• **Description of the task**
In the listing that follows, count the lines holding the word "computer" and report only that number.

• **Task material**

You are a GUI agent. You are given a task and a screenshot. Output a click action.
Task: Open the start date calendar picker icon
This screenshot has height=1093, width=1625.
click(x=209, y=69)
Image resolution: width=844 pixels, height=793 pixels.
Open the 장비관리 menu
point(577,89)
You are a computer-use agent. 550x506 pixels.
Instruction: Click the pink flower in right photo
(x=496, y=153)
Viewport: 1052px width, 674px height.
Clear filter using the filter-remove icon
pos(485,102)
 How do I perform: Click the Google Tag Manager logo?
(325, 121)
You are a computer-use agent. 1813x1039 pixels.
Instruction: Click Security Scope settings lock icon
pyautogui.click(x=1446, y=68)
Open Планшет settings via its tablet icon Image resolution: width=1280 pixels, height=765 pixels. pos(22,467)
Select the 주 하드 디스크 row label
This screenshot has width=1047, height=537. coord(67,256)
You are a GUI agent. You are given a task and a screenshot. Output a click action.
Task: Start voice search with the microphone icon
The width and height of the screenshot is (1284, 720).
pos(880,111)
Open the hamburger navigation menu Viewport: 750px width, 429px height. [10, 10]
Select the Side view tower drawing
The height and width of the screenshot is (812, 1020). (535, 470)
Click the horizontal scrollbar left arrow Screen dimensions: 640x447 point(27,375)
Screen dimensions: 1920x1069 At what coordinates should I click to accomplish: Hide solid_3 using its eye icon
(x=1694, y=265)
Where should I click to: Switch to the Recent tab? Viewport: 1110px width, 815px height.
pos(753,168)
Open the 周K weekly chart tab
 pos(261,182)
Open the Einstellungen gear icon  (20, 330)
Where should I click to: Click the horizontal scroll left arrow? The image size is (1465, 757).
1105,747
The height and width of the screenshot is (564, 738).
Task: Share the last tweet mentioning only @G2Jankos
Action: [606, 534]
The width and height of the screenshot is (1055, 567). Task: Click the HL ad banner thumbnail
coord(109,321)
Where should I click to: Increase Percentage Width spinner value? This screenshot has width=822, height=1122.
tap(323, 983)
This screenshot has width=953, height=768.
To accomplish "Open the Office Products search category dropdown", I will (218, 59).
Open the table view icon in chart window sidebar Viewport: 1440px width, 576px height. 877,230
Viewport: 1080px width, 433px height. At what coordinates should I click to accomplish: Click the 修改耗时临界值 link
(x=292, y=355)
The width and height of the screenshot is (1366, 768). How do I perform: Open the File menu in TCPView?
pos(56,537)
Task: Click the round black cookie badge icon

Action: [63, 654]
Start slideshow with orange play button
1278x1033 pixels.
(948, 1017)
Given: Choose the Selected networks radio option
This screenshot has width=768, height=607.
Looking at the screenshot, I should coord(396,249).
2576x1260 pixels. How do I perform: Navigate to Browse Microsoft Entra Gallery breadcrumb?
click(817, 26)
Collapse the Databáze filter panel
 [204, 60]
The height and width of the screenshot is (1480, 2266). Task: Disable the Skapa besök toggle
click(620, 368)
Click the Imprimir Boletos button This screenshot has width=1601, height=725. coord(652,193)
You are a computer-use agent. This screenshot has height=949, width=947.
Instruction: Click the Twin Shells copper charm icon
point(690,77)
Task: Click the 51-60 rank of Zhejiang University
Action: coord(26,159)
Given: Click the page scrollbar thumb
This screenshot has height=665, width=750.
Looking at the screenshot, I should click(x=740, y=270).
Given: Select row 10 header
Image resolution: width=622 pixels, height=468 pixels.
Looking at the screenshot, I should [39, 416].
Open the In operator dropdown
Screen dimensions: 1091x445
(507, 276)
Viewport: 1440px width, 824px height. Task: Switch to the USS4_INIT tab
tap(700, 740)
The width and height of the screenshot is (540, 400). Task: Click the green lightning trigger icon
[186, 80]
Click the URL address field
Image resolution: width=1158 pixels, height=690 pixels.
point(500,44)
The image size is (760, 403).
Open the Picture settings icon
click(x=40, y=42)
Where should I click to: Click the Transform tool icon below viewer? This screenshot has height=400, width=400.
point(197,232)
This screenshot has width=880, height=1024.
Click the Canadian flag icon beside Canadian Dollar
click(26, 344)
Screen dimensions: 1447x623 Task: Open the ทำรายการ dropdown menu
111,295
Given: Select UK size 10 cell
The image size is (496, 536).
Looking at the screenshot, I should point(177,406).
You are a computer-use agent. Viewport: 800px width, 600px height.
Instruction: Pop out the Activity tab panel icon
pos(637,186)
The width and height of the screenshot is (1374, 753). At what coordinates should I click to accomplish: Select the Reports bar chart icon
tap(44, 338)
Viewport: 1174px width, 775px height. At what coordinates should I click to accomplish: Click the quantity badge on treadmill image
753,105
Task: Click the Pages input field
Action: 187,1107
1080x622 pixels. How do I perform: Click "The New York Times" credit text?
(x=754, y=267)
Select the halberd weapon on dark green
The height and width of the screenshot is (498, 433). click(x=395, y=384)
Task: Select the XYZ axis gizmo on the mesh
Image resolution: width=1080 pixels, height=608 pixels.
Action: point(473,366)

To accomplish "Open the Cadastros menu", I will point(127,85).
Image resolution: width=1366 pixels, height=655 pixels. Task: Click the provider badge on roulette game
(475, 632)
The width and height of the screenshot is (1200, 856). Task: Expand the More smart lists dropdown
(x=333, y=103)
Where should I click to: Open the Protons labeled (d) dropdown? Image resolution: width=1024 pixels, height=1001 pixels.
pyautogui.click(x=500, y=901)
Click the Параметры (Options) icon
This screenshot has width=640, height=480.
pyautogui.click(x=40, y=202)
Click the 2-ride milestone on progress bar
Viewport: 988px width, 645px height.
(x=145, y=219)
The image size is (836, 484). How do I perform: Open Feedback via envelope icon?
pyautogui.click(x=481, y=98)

• **Solution**
4